-- Entries provided follows --
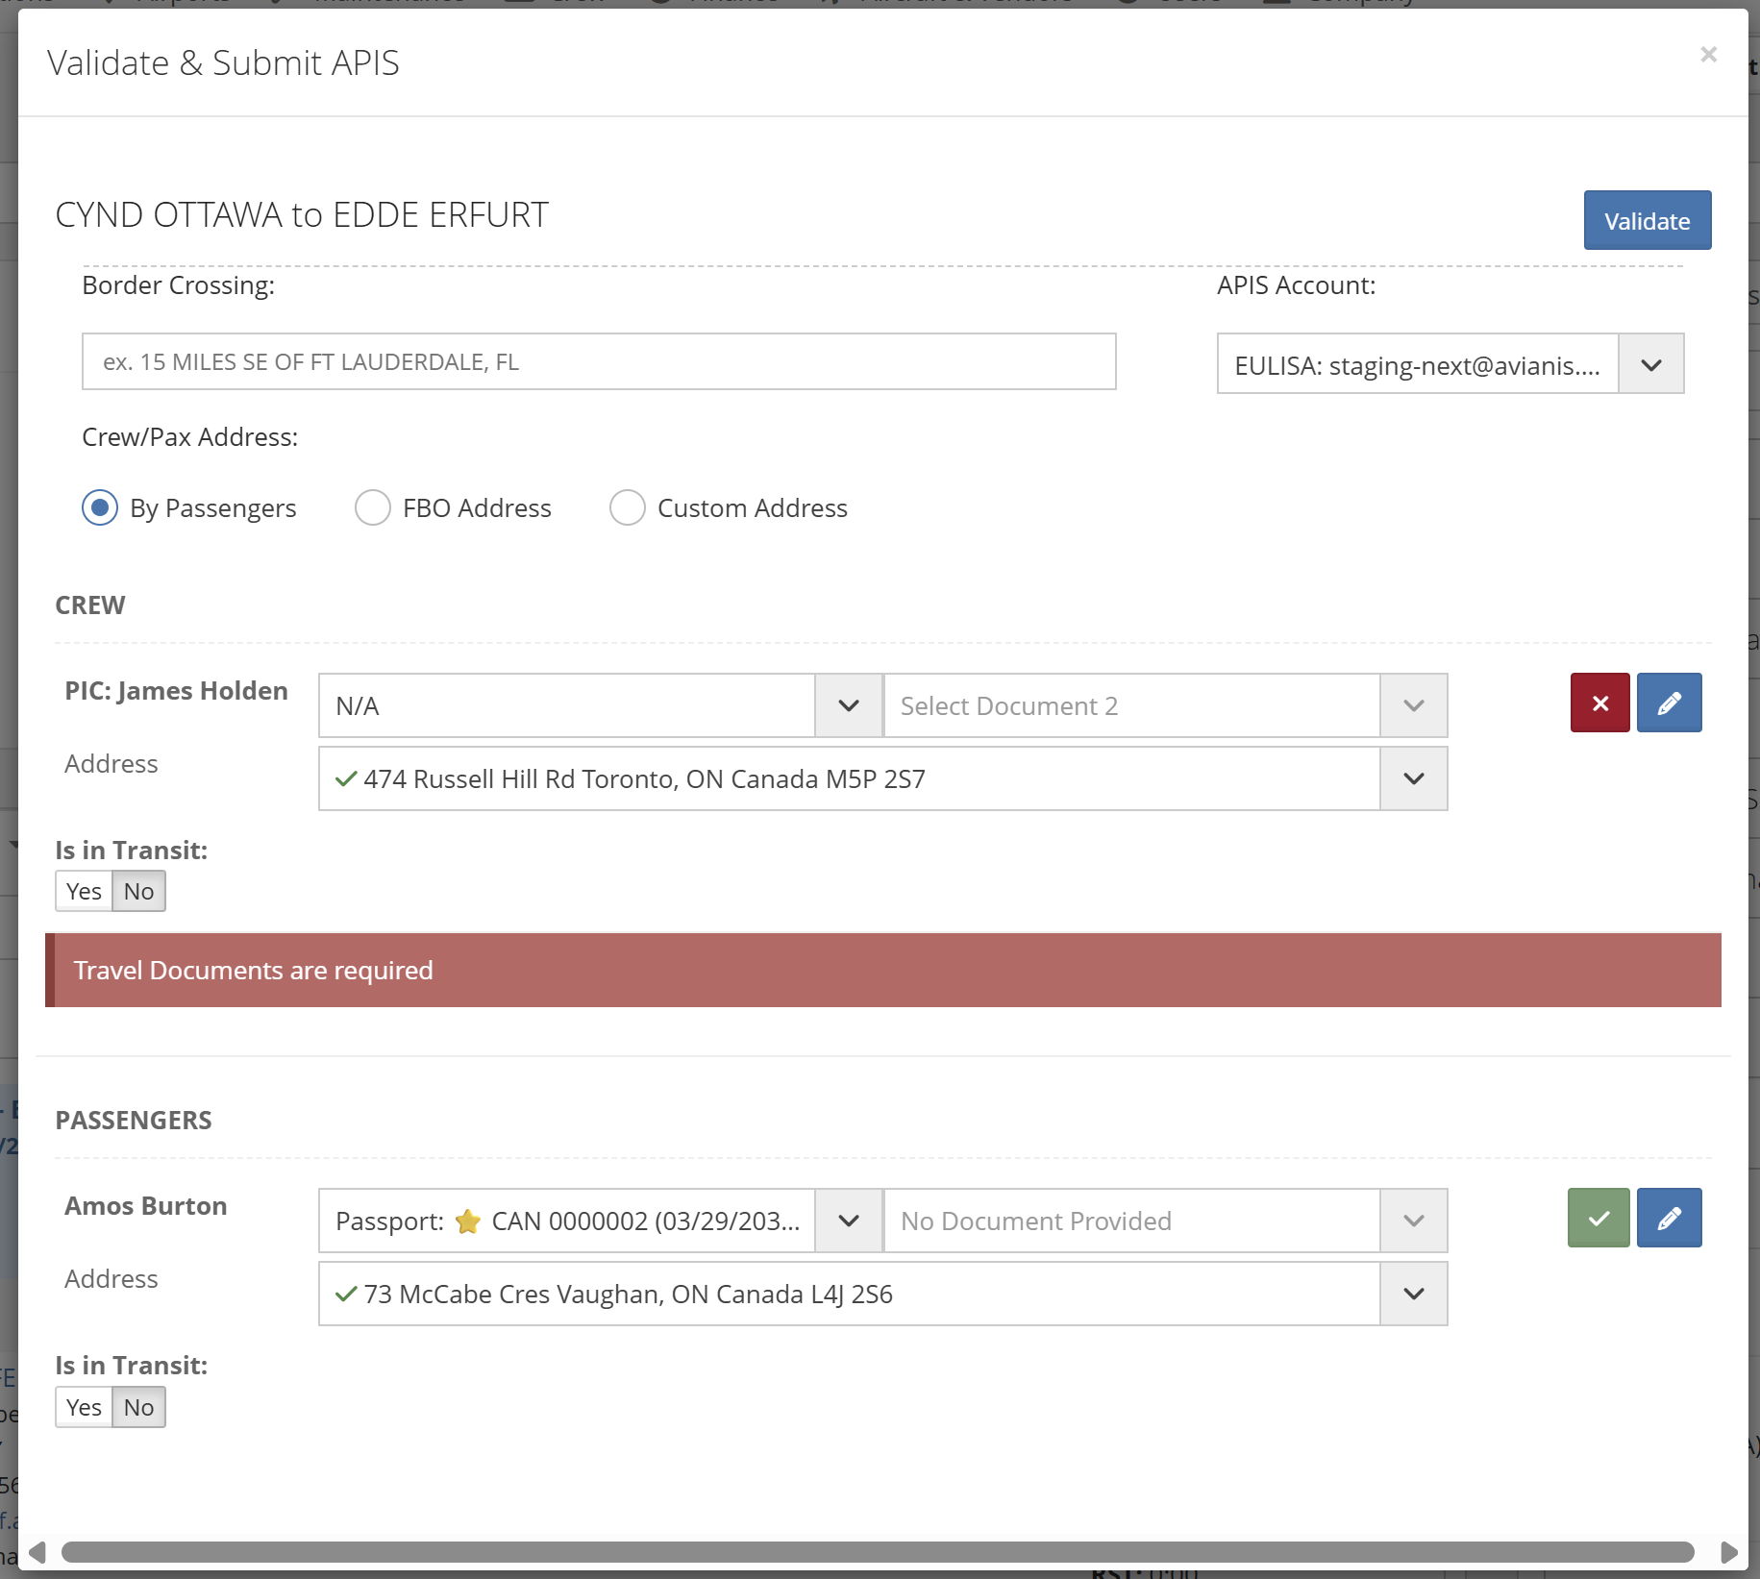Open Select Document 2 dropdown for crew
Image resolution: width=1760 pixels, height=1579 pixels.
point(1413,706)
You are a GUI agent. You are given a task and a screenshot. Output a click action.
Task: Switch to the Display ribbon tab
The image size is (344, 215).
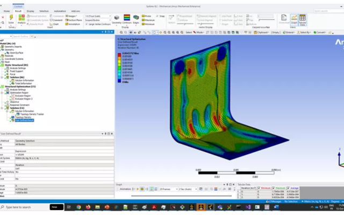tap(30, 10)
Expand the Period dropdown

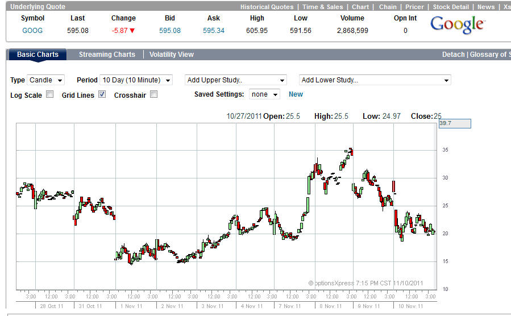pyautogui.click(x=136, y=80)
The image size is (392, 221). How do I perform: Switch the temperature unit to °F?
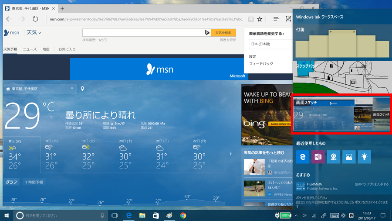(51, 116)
-- Entries provided concluded --
_Exercise requirements_: Word for word, write out each line from the one with "You are a GUI" through the end of the entries above, and omit any pictures.

_Response to the task_:
You are a GUI agent. You are given a task and a screenshot. Output a click action.
Task: Switch to the Display ribbon tab
The image size is (344, 215).
tap(30, 10)
Expand the Period dropdown

pyautogui.click(x=136, y=80)
The image size is (392, 221). How do I perform: Switch the temperature unit to °F?
(51, 116)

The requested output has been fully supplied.